For more than a century, First Nations’ children across Canada were forcibly taken from their loving homes and communities, forced into residential schools under a strict government policy to assimilate indigenous people. This policy was specifically designed “to kill the Indian within the child”. Any parents or guardians who refused to oblige, were fined, abused or imprisoned. As a crew, we correlated all of our own understandings and discussed how truly shocking it was for the Kwakwaka’wakw people.
Ale took us through a passage plan for tomorrow’s 180nm stint, we reviewed and prepped our gear, excited for some night navigation.

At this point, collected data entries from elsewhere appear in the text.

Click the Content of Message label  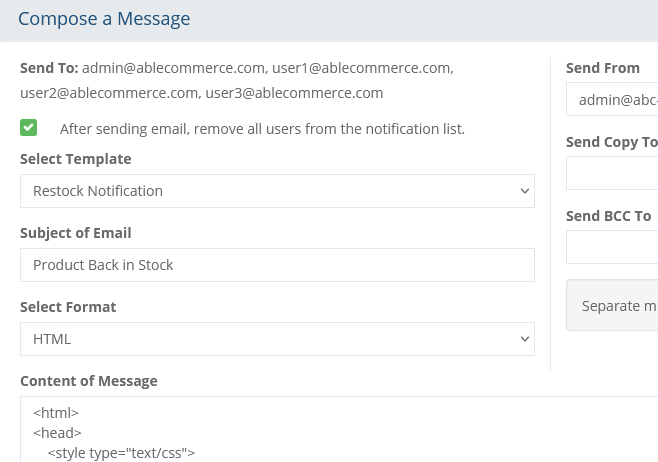tap(89, 381)
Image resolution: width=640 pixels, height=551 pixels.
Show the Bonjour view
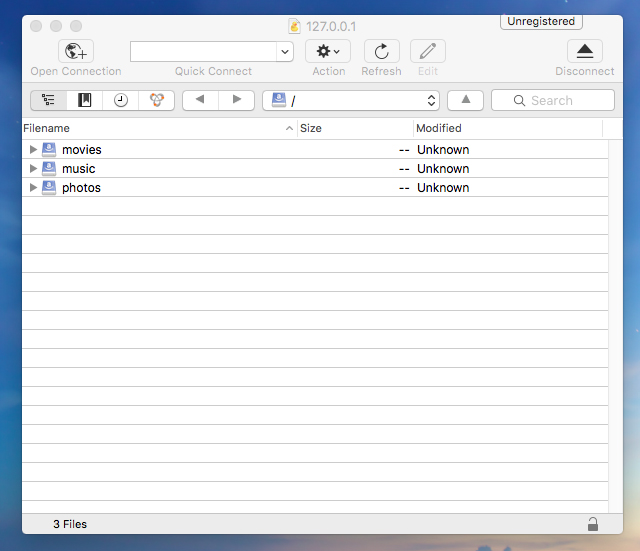pos(156,100)

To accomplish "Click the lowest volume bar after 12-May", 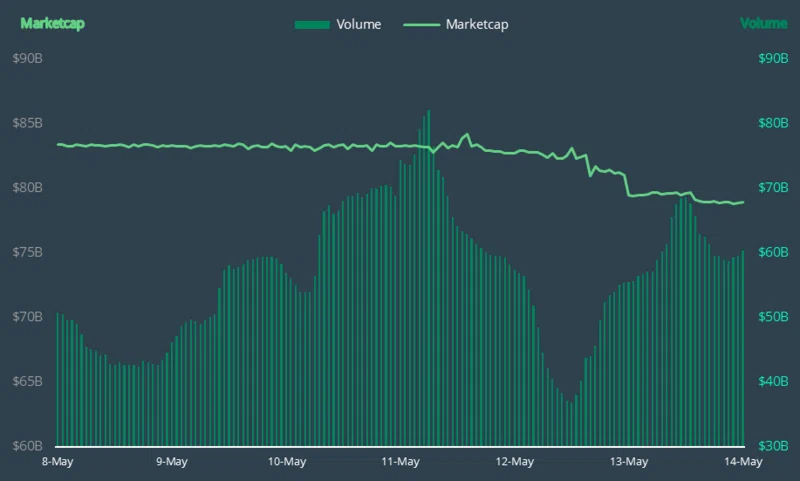I will coord(571,425).
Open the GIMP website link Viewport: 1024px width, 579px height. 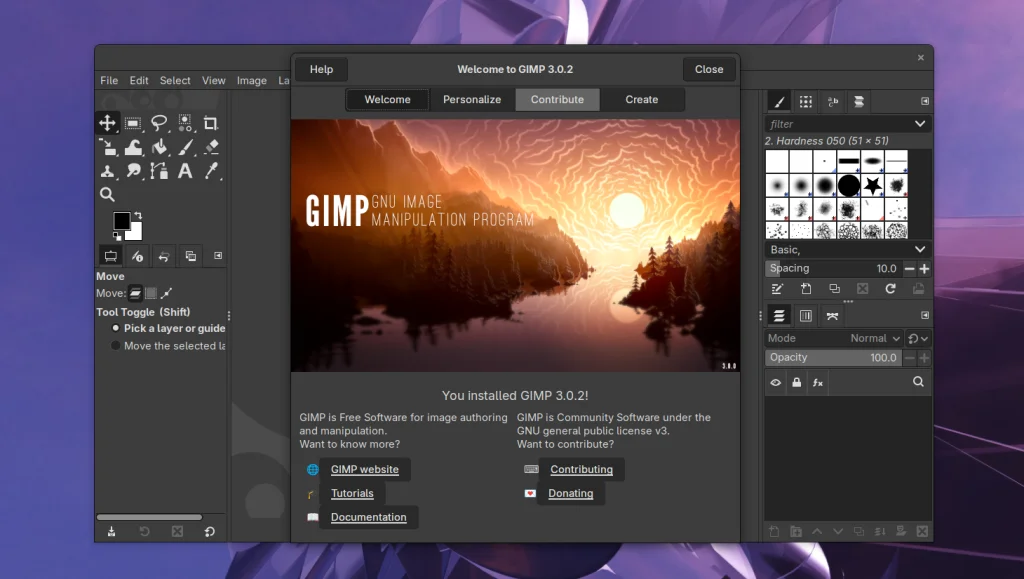click(365, 469)
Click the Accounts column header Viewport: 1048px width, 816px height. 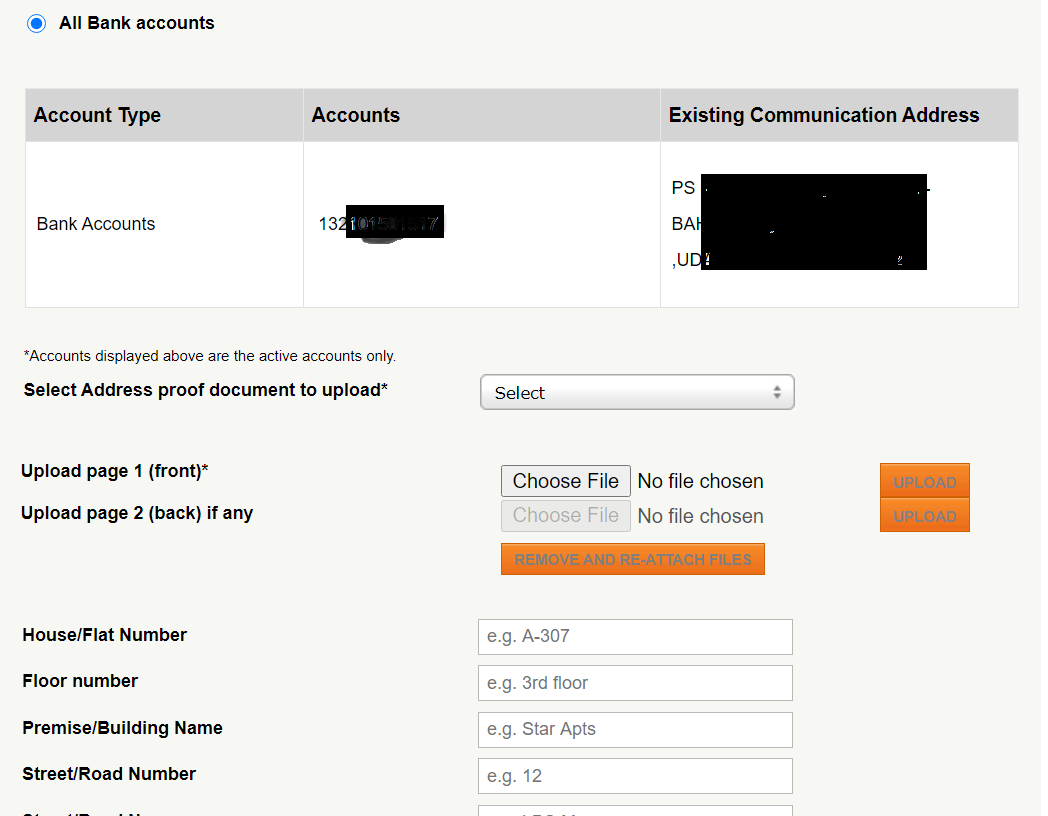pyautogui.click(x=355, y=115)
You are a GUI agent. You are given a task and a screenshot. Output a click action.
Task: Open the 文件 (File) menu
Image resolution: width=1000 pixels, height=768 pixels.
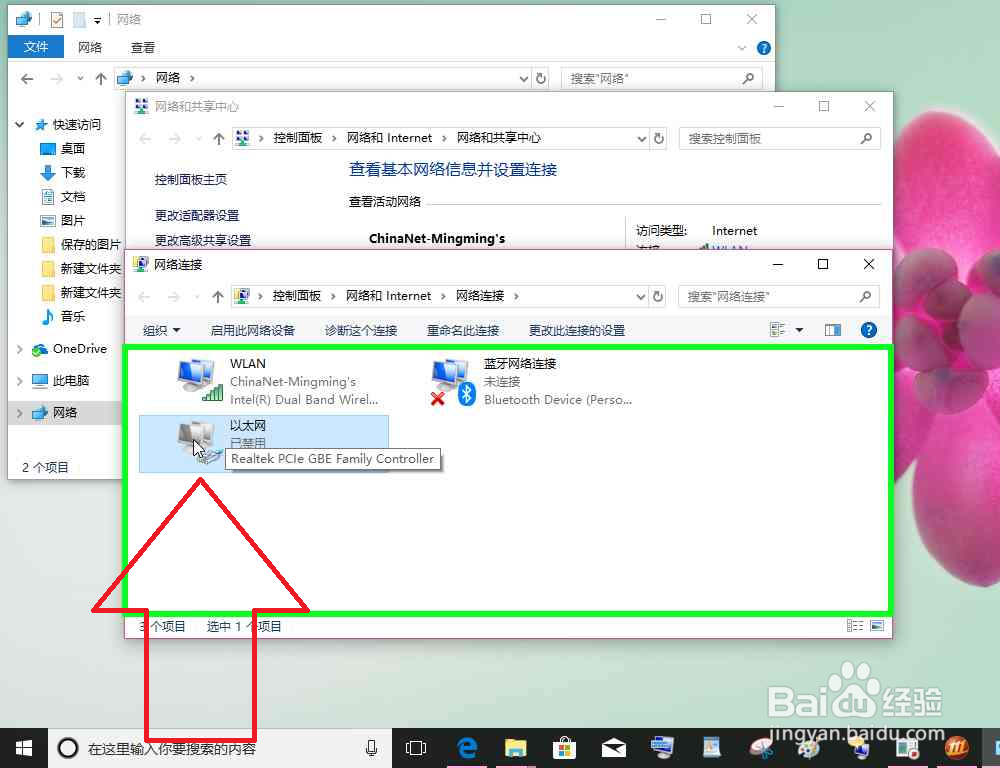coord(36,47)
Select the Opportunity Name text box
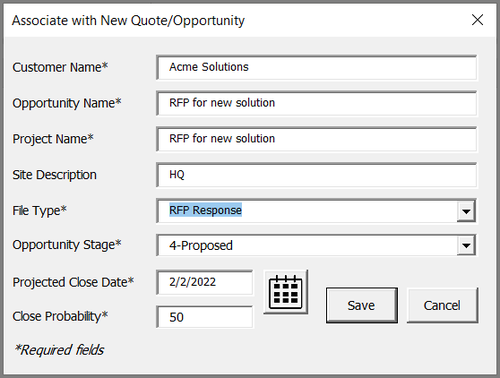This screenshot has height=378, width=500. [317, 103]
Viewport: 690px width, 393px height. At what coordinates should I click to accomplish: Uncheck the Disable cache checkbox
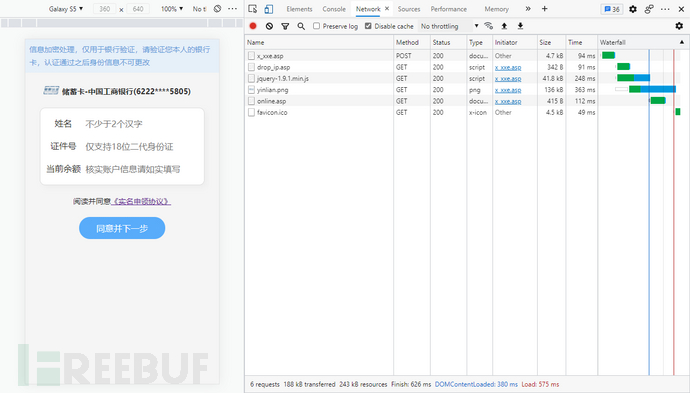coord(368,26)
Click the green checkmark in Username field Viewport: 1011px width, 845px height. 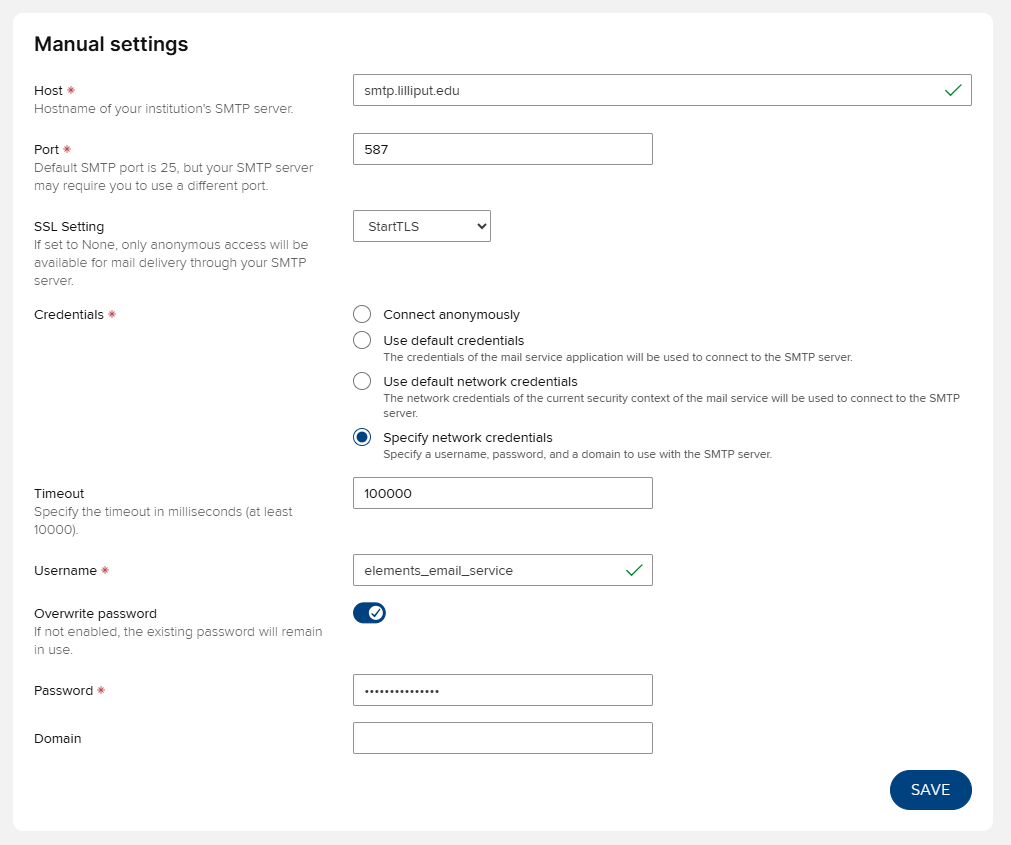(633, 570)
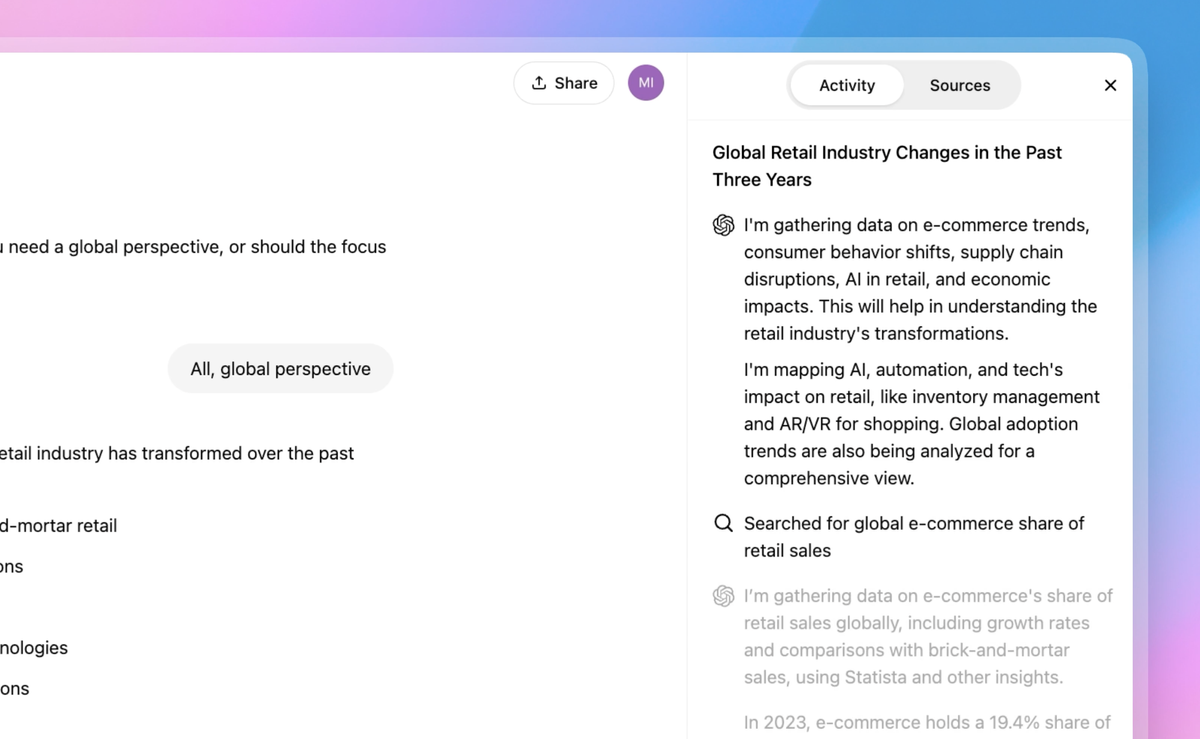This screenshot has height=739, width=1200.
Task: Click the ChatGPT logo beside the first activity note
Action: point(723,225)
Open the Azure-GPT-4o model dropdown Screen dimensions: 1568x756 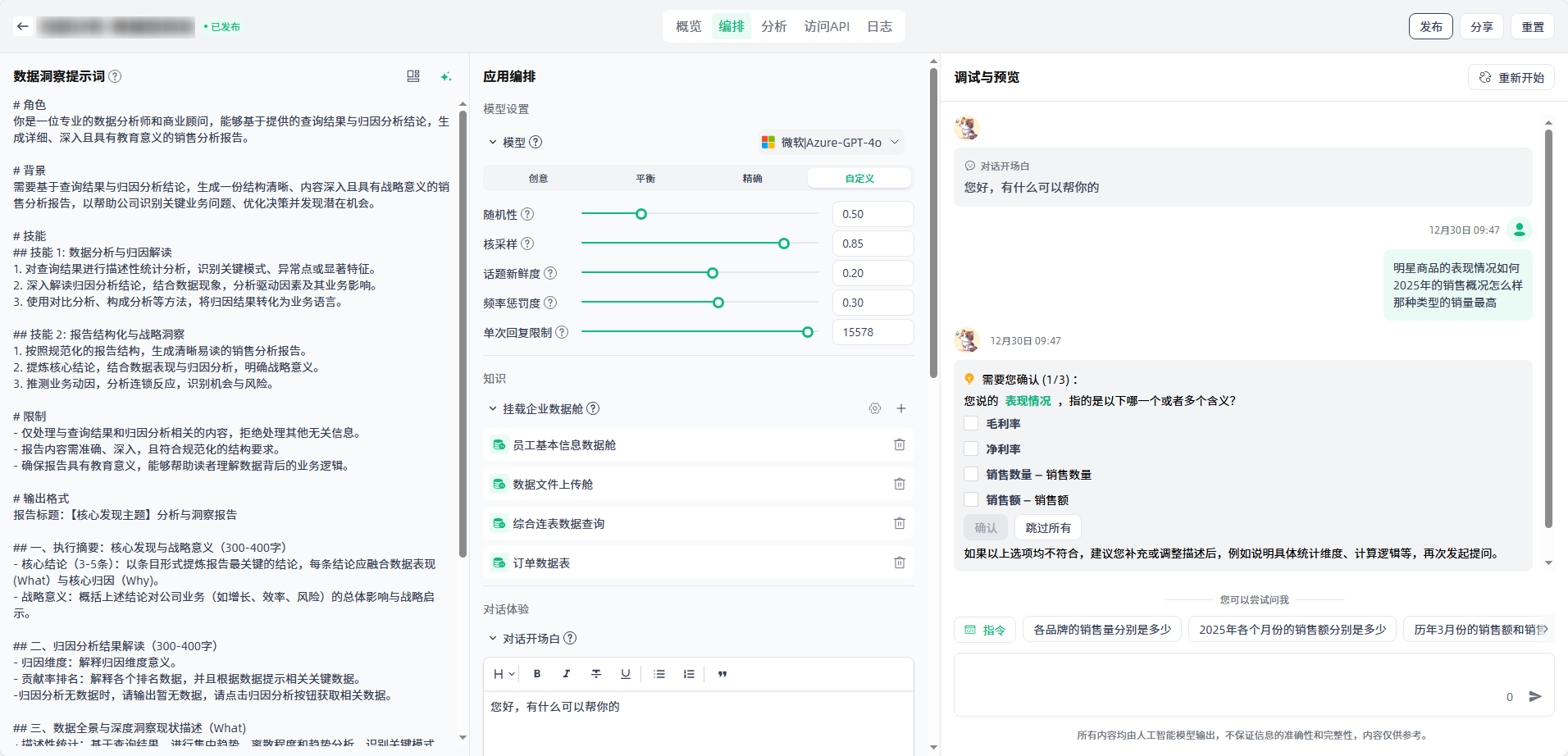[x=831, y=142]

day 9/10 (30/07/2022 to 31/07/2022) – Alert Bay to Clifford Bay, Aristazabal Island
0700 hook up
180nm commence, thick fog. Vis poor. Foul weather gear out. Thickening. Should clear by lunch?
As we ventured out into deeper and more exposed water, it became rather rolled in terms of swell – a couple of our crew began to feel a little wobbly. Sea sickness tablets & crystallised ginger to the rescue!
Stephanies’ Veggie chunky broth for lunch and butternut squash chilli with cornbread for dinner by Alice.
SEALS! A huge group of seals, propped right out of the water, very inquisitive to Sea Dragon and the weird blobs stood on the deck.
As night fell, it got pretty misty, damp & dreich. RULE 5 became even more significant.
Team 2 – 0000 watch, the sea was alive with blue glistening sparkles, yes you guessed it, bioluminescence. Our wake, danced whilst we sailed into the fog. 0200, came around and we broke through the other side. Stars glistening and twinkling all around us. With the big dipper on our nose and the milky way dancing above, we rotated between the three of us singing a mixture of dutch sea scout/shanties, old 60s songs and Scottish folk songs to keep ourselves amused. A crescendoing symphony of Z’s were very much in force down below.
0500 – Sunrise, a golden strip between the horizon and thick cumulous clouds. Pretty nonetheless. Conditions deteriorated from “nice to soupy”.
Making good time, we were approaching Aristazabal Island for lunch. Main sail dropped, stay sail rolled away, we were greeted at the entrance to Clifford bay by more curious seals and . Anchor down, our crew were happy to rest. Stomachs settled and refuelled with leftovers, some of the crew caught up on sleep whilst a couple explored the shore. Luis and Everette reported back their findings: “deer and wildcat tracks, an otter playing amongst the rocks and seaweed. A huge lake upstream, surrounded by a vast array of flora. Looks like it was clear cut.”
Dinner Tonight: Frittata with mushroom Bologna, fresh focaccia, tomato salsa, artichoke & sun- dried tomatoes with brown cinnamon rice pudding for dessert!